• _EXTRACT PROVIDED_

***

A distribution center as the city's calling card. In the Lutkemeerpolder near Amsterdam, AMS CityDocks shows that logistics and quality of life can go hand in hand. This DC is not only about pallets and parking spaces, but also about flowers, bees and biodiversity. The brains behind this clever design? Archifit, total engineers with green fingers and a construction helmet in their pocket.
"At Archifit we do Total Engineering, the complete picture," begins Berend ten Hoopen, architect at Archifit. "Architecture, engineering, advice and construction supervision. As a result, we know exactly what works in practice - and what doesn't." That expertise came in handy with AMS CityDocks: a project of size, with 31,500 m² of warehouse, 4,500 m² of offices and a parking garage of 13,700 m². "Both inside and outside, everything has to be right down to the smallest detail," he says.
The distribution center consists of two buildings connected by a parking garage. What makes the design special is its enormous flexibility. "You can rent 2,500 square meters there, but also 20,000. And offices can easily be combined or split up," Ten Hoopen explains. "We really have used every square meter intelligently."
A distribution center in the middle of nature requires more than just good logistics. Archifit made the landscape part of the design. "We didn't start with the building, but with the environment," says Ten Hoopen. "What plants grow here? What animals live here? And how can we enhance that?" The result: facades that grow with the seasons, with each side having its own splash of color. From the yellow-blooming east facade to the blue south side. Water retention plazas and playful aqueducts collect and drain rainwater to an adjacent water park. Nest boxes, insect hotels and flowery grasslands complete the picture. The result? A green view from every office chair.
"You used to see a lot of boring, gray blocks, but we grew up in a different time. We don't build gray boxes, we build green living environments," says Ten Hoopen. And Archift does that in a smart way: AMS CityDocks is not only designed in BIM, fully three-dimensional and virtually buildable, but also prepared for a future in which electric transport and sustainable city logistics are the norm.

***

• _EXTRACTED INFORMATION_
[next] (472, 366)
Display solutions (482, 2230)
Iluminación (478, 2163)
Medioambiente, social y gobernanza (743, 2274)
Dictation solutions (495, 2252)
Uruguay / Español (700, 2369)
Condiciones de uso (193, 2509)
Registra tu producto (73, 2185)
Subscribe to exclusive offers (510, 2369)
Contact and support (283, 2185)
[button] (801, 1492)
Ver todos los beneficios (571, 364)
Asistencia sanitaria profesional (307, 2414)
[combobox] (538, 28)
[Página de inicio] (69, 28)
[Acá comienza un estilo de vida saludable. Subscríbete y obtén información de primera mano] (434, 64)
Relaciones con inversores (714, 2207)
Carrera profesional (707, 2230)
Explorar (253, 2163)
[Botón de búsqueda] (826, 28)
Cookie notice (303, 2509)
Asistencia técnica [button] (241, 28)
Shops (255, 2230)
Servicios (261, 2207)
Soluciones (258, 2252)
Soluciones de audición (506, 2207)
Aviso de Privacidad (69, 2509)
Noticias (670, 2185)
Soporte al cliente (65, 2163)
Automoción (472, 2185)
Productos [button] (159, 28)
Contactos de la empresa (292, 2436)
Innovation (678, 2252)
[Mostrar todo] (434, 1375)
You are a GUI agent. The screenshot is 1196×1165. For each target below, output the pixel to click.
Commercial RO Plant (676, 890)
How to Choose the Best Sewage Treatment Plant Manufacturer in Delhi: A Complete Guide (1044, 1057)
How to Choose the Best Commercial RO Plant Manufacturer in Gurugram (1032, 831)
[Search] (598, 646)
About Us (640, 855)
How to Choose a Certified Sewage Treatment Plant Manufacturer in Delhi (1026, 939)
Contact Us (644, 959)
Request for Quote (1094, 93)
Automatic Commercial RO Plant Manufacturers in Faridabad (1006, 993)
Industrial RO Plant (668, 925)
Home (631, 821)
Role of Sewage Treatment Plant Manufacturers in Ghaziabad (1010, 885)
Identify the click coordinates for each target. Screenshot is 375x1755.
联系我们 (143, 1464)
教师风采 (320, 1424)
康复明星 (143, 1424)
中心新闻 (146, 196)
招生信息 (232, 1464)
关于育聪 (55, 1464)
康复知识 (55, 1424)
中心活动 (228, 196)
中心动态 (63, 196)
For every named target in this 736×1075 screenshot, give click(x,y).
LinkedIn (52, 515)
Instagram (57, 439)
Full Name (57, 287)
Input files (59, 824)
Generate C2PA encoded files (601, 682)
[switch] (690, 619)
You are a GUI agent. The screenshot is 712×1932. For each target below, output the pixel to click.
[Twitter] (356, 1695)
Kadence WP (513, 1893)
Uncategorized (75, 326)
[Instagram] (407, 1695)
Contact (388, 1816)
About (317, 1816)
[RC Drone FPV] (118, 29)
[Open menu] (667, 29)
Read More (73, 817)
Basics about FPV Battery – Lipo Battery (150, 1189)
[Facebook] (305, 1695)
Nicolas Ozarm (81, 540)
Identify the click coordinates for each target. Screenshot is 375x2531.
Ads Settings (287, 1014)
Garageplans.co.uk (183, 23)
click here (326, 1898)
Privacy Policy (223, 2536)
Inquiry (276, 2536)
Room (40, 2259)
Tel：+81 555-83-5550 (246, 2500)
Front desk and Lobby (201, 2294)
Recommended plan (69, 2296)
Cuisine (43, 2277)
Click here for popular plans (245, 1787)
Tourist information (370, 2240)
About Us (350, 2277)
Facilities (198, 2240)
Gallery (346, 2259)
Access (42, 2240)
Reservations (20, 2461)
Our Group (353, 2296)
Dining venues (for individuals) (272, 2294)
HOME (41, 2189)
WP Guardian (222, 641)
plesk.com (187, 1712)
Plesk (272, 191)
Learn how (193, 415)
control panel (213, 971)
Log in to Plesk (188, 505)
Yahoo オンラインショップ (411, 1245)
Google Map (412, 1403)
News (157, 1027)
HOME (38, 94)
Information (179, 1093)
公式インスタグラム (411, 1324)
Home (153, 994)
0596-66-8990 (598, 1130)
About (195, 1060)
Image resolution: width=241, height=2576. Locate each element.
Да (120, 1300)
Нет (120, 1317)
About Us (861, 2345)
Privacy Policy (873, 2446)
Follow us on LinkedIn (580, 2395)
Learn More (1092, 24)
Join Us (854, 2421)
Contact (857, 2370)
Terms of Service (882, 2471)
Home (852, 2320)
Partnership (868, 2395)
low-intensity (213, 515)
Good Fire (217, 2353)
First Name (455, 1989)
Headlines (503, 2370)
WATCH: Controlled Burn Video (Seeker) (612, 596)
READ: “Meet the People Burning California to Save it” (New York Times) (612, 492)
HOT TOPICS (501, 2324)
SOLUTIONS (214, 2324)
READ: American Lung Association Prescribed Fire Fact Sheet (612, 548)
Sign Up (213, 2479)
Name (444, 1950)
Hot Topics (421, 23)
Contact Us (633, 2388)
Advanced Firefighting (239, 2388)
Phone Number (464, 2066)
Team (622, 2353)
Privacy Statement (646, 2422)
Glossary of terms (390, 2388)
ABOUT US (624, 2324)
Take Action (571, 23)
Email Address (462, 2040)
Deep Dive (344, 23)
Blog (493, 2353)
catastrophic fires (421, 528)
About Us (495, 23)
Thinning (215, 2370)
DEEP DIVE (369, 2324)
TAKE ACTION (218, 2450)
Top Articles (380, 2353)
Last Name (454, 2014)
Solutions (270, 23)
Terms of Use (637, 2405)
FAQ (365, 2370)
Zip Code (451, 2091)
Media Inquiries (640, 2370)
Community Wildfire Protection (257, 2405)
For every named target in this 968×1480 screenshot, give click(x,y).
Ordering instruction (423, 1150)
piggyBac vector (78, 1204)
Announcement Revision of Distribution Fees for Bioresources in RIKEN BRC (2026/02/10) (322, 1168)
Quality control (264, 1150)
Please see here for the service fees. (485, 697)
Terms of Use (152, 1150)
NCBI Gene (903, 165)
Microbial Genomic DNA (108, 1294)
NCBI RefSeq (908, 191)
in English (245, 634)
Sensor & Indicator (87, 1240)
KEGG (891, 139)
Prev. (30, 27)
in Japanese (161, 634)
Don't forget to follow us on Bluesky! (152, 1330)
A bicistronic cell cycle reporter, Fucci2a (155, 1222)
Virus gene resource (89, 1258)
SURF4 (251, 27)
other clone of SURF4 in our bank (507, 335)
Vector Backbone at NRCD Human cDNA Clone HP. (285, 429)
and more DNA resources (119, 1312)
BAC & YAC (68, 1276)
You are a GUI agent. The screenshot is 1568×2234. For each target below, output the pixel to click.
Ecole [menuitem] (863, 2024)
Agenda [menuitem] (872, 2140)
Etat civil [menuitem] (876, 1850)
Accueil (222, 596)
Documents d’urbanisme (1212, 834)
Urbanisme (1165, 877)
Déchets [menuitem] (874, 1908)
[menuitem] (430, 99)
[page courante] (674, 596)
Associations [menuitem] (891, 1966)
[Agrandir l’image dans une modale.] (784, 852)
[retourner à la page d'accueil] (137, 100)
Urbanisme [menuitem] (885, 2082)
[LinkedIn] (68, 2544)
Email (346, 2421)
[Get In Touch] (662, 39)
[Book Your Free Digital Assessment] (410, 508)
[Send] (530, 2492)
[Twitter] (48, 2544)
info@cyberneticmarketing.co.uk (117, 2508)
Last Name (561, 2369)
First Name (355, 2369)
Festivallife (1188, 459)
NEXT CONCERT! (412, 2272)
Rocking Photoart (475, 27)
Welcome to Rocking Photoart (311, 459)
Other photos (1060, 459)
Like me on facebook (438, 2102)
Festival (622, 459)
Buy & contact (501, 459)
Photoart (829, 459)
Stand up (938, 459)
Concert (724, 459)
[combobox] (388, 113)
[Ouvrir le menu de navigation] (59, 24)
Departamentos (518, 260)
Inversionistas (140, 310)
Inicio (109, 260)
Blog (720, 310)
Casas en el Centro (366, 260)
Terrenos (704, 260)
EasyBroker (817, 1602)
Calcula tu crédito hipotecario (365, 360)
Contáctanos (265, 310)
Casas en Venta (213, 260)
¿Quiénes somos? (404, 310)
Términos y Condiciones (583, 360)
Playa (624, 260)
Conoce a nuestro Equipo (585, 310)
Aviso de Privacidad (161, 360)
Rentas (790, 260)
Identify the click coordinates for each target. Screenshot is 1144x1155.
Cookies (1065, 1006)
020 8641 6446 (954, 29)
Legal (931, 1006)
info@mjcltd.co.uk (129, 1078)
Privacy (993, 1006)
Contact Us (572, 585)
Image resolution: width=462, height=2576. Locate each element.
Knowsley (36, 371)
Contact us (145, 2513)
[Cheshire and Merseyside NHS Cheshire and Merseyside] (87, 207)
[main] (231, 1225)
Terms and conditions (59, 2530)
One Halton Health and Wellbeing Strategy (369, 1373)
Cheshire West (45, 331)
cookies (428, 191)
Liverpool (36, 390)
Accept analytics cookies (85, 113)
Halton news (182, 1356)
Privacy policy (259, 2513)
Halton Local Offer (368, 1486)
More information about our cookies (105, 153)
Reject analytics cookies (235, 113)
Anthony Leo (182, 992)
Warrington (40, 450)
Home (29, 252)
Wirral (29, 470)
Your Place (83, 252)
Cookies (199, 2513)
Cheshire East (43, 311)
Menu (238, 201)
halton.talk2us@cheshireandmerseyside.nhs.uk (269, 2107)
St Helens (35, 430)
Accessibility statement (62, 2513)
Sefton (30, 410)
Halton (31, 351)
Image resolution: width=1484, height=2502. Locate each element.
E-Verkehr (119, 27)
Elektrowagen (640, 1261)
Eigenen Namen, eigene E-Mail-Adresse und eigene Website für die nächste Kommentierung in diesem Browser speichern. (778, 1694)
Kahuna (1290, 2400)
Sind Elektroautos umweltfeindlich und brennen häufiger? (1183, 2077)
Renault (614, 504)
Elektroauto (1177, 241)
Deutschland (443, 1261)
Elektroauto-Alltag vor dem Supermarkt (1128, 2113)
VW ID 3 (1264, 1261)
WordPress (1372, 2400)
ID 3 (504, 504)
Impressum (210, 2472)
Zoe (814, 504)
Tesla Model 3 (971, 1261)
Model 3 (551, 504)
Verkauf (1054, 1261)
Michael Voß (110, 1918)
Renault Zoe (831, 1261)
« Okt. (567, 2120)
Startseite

***

• _WORK INSTRUCTION A_
Rewrite the paragraph of the AMS CityDocks text that begins "A distribution center in the middle of nature" as a bulleted list, keeping its main facts.
• _WORK INSTRUCTION B_
Transcribe the portion of the AMS CityDocks text between "A distribution center in" and "every office chair.", inclusive.

• _EXERCISE OUTPUT A_
- Archifit made the landscape part of the design. It started with the environment rather than the building: which plants grow there, which animals live there, and how to enhance that.
- The facades grow with the seasons, and each side has its own color, from the yellow-blooming east facade to the blue south side.
- Water retention plazas and playful aqueducts collect rainwater and drain it to an adjacent water park.
- Nest boxes, insect hotels and flowery grasslands complete the design.
- Every office chair has a green view.

• _EXERCISE OUTPUT B_
A distribution center in the middle of nature requires more than just good logistics. Archifit made the landscape part of the design. "We didn't start with the building, but with the environment," says Ten Hoopen. "What plants grow here? What animals live here? And how can we enhance that?" The result: facades that grow with the seasons, with each side having its own splash of color. From the yellow-blooming east facade to the blue south side. Water retention plazas and playful aqueducts collect and drain rainwater to an adjacent water park. Nest boxes, insect hotels and flowery grasslands complete the picture. The result? A green view from every office chair.